EXERCISE
Lines with "small": state how many there are in the records below, and nothing else.

(Dataset entries)
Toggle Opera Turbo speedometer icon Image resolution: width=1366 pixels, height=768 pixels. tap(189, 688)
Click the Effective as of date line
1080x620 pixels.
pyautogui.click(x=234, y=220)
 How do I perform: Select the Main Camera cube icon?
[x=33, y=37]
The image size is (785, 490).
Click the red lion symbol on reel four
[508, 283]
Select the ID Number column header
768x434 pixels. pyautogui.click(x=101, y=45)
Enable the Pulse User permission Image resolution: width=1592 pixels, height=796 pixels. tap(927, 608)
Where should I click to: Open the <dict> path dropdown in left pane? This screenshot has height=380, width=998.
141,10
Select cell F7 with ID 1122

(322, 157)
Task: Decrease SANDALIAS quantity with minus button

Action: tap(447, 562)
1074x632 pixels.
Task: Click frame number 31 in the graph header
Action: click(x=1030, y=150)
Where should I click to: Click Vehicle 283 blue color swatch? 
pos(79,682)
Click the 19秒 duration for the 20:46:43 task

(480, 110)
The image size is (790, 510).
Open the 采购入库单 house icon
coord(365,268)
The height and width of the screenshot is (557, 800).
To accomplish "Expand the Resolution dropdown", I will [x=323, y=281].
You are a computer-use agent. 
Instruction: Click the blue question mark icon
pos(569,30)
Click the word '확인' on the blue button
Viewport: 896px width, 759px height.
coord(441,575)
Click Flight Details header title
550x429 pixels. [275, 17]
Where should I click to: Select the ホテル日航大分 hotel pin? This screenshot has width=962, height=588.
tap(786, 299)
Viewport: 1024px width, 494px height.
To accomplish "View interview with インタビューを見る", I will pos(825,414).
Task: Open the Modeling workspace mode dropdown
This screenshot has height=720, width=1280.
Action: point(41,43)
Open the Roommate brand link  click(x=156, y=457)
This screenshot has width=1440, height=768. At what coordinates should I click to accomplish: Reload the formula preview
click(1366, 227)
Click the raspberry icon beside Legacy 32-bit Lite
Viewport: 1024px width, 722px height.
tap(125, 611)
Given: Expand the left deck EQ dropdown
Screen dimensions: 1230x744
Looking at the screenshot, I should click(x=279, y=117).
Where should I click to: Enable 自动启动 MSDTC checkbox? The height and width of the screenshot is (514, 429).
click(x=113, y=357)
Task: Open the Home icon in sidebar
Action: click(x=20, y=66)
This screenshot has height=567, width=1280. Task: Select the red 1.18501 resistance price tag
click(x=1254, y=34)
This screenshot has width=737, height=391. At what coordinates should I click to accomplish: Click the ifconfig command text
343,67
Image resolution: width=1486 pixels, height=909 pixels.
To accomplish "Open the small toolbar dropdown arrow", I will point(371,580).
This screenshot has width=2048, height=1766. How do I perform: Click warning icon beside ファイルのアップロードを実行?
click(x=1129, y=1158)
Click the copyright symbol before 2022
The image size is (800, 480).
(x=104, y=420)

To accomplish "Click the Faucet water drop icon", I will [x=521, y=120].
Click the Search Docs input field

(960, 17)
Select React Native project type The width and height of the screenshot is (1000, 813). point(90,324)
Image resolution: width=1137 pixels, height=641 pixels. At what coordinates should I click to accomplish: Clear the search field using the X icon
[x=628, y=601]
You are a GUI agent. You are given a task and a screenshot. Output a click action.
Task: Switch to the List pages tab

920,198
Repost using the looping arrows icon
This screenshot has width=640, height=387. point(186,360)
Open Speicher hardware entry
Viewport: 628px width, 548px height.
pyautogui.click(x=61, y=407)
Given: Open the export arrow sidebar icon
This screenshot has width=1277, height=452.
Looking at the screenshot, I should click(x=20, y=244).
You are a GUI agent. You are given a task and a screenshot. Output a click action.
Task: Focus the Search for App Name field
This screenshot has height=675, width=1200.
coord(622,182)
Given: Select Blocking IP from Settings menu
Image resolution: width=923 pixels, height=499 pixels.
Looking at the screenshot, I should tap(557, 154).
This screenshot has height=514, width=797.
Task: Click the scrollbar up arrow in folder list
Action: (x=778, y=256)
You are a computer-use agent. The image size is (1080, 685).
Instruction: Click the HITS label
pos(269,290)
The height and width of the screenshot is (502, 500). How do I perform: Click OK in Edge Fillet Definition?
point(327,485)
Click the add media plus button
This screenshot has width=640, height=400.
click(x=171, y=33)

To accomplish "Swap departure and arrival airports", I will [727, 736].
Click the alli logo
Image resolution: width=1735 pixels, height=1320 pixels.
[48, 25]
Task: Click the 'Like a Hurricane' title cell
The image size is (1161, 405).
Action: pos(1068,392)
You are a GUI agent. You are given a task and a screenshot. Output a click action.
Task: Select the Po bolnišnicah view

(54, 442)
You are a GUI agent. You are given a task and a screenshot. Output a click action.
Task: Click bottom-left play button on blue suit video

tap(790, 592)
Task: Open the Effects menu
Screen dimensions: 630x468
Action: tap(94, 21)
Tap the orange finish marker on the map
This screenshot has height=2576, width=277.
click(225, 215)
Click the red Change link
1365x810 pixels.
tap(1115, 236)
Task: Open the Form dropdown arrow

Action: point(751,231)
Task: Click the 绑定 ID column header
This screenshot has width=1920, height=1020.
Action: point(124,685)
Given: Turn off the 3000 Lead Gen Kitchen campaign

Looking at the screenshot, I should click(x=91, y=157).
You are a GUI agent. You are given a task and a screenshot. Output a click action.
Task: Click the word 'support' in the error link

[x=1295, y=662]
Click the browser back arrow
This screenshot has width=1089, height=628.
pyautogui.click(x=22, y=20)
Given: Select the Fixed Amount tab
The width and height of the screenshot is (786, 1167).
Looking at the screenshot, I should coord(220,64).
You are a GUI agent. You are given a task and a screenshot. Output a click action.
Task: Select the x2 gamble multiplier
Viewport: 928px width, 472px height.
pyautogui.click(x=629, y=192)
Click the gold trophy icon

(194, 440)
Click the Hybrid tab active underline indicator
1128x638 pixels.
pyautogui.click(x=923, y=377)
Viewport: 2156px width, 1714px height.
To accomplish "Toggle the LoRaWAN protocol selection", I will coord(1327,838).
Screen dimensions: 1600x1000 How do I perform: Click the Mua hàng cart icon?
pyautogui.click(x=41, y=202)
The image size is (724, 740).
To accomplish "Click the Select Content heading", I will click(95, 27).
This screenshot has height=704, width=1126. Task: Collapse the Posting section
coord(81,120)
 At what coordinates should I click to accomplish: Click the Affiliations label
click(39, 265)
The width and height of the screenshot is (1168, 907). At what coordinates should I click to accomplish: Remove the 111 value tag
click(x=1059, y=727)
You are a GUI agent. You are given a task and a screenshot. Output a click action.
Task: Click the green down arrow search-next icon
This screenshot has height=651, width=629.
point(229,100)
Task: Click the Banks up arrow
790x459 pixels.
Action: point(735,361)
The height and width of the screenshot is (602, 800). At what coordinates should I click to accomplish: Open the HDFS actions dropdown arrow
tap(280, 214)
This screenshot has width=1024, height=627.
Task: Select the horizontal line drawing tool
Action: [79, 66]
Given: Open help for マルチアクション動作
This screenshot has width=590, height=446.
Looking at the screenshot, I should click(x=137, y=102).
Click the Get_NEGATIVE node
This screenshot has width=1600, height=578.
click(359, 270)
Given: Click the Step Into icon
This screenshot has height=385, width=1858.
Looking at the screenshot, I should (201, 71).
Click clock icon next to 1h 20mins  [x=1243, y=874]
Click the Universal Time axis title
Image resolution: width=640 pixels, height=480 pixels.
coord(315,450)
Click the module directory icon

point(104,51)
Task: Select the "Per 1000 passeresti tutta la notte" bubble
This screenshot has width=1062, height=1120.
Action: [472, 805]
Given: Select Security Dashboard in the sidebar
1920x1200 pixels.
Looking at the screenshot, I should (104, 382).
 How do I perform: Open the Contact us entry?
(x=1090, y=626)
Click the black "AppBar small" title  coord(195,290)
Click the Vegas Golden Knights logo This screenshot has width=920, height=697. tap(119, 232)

RESPONSE AREA
2